Since 2002, the Bristol-Myers Squibb Foundation also has been leading
efforts at the community level in Asia in HBV and HCV awareness,
destigmatization, prevention, and care through the Delivering Hope
program. The multi-pronged program includes a variety of disease
education and vaccination efforts, including prevention of the most
common means of transmission, from mother to child. It also includes
capacity building, and training in partnership with local NGOs,
governments and healthcare workers. In China alone, more than 8 million
people at high risk of hepatitis infection across 28 provinces have
benefitted from these programs over the past decade. The Foundation has
committed more than $9.6 million (U.S.) in grants to a diverse group of
organizations for programs targeting specific populations.
About Daclatasvir
Daclatasvir, marketed as Daklinza, is a NS5A replication complex
inhibitor which targets the NS5A protein by directly disrupting its
normal function. The NS5A protein plays essential roles in the HCV viral
life cycle, including viral RNA replication and virion (viral particle)
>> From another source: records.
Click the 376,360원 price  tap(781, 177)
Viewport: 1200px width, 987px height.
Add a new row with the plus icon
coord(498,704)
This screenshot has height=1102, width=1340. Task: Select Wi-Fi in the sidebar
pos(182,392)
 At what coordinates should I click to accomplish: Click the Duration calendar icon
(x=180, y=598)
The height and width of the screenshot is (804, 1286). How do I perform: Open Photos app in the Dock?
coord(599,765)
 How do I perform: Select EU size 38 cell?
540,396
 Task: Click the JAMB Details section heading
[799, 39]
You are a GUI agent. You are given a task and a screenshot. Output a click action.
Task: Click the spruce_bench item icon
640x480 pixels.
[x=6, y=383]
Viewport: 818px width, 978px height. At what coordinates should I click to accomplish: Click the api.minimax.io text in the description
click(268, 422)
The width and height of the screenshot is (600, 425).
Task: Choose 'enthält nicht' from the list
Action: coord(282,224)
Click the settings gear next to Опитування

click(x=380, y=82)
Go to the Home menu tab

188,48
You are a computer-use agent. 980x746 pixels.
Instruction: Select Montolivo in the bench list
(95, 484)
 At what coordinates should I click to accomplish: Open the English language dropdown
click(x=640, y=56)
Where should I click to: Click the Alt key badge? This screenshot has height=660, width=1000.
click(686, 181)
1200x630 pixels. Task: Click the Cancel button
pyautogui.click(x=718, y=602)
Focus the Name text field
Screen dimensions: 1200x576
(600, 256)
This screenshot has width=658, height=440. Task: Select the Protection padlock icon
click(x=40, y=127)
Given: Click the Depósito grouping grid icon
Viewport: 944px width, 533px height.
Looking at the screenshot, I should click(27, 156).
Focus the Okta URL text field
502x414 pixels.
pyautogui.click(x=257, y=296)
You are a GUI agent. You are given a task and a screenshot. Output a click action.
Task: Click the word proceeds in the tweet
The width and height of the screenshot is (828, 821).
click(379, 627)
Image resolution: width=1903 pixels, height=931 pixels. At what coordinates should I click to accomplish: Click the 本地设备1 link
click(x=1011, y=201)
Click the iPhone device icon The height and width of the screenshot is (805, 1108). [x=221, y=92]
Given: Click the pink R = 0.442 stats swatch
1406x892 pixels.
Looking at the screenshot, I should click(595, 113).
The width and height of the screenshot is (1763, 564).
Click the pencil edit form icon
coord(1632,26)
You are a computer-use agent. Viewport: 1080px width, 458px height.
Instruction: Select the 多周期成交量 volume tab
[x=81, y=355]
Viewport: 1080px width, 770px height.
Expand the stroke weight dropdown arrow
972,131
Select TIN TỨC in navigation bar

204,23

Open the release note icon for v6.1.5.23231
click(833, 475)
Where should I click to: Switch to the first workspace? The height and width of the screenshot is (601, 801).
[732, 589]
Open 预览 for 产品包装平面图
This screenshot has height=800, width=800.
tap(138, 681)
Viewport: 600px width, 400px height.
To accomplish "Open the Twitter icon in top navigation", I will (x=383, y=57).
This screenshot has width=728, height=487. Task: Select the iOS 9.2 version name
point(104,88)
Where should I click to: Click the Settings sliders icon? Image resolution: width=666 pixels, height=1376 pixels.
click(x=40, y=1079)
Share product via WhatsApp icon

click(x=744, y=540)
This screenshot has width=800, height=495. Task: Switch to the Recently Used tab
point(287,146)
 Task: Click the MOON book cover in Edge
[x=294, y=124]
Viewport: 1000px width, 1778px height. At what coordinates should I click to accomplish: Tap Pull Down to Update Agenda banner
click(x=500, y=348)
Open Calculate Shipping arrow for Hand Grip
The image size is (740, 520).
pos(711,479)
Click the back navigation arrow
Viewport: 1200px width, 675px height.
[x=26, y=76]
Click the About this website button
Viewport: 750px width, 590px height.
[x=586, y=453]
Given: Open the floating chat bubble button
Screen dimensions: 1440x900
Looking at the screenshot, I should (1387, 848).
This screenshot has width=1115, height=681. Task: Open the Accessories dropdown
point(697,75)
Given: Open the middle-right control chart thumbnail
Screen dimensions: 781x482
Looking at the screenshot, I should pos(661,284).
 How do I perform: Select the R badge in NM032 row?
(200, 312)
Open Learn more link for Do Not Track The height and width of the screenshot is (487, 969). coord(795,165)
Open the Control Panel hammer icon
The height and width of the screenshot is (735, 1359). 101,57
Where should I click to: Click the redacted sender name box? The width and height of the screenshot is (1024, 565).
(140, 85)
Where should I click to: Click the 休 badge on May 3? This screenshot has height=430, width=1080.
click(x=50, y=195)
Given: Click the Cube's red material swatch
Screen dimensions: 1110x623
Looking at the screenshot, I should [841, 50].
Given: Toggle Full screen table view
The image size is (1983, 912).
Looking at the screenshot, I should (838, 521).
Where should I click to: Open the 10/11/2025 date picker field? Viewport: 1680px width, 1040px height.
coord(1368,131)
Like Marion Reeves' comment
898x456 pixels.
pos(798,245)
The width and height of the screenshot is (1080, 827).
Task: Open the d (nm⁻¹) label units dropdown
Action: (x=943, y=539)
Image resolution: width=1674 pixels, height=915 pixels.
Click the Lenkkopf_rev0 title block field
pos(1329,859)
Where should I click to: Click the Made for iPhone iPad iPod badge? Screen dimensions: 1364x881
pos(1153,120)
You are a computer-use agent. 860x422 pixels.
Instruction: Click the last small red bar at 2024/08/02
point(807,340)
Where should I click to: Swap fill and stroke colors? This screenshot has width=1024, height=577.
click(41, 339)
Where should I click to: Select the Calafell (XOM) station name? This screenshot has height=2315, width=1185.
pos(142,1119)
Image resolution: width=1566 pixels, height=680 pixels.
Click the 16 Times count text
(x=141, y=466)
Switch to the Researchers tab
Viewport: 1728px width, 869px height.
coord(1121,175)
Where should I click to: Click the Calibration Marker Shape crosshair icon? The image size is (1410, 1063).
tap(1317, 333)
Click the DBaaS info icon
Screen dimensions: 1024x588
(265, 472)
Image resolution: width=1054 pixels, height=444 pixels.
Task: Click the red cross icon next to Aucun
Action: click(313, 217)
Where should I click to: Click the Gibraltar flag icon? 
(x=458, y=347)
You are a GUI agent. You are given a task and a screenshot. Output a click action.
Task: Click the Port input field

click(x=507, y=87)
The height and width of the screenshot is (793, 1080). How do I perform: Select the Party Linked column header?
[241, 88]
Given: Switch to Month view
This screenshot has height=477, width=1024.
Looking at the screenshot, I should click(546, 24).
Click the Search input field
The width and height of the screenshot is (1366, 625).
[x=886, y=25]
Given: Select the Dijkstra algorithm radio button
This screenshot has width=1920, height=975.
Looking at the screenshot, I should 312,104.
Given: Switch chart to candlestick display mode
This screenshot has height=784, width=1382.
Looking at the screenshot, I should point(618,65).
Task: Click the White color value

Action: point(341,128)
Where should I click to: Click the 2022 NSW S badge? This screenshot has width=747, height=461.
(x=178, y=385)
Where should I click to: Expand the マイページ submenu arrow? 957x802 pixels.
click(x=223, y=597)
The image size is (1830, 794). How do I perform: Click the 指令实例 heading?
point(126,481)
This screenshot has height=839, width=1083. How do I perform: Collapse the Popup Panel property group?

assembly. Daklinza is approved by the U.S. Food and Drug
Administration (FDA) for use with sofosbuvir, with or without ribavirin,
for the treatment of patients with HCV genotype 1 or genotype 3
infection. Sustained virologic response (SVR12) rates are reduced in HCV
genotype 3-infected patients with cirrhosis receiving Daklinza in
combination with sofosbuvir for 12 weeks. Daklinza is approved by
the European Medicines Agency (EMA) for patients with HCV genotypes 1,
3, or 4.
Test all patients for evidence of current or prior hepatitis B virus
(HBV) infection before initiating treatment with Daklinza. HBV
reactivation has been reported in HCV/HBV coinfected patients who were
undergoing or had completed treatment with HCV direct acting antivirals
and were not receiving HBV antiviral therapy. Some cases have resulted
in fulminant hepatitis, hepatic failure, and death. Monitor HCV/HBV
coinfected patients for hepatitis flare or HBV reactivation during HCV
treatment and post-treatment follow-up. Initiate appropriate management
for HBV infection as clinically indicated. Please see full Important
Safety Information below for more details.
About Asunaprevir
Asunaprevir, marketed as Sunvepra, is an NS3 protease inhibitor,
an agent that binds to the NS3 protein of the HCV virus to block its
activity. The NS3/4A protease plays an essential role in the assembly of
the viral replication complex. Sunvepra is approved in 17
countries around the world, including in the Asia Pacific, Latin
America, and Eastern Europe regions; Sunvepra is not approved in
the United States. Sunvepra is approved as part of a regimen with Daklinza
for the treatment of HCV genotype 1b infection in adult patients. For
patients receiving Sunvepra-containing regimens, frequent
monitoring of liver enzymes (alanine aminotransferase (ALT), aspartate
aminotransferase (AST)) and bilirubin is required until completion of
therapy.
About Bristol-Myers Squibb in HCV
Bristol-Myers Squibb is focused on helping to eradicate hepatitis C
around the world, with a primary emphasis on difficult-to-treat
patients, including those millions in countries where population-based
HCV solutions remain a high unmet need.
In July 2014, Japan became the first country in the world to approve the
use of a daclatasvir-based regimen for the treatment of chronic
hepatitis C. Since then, daclatasvir-based regimens have been approved
in more than 60 countries across North, Central and South America,
Europe, the Middle East and the Asia-Pacific region.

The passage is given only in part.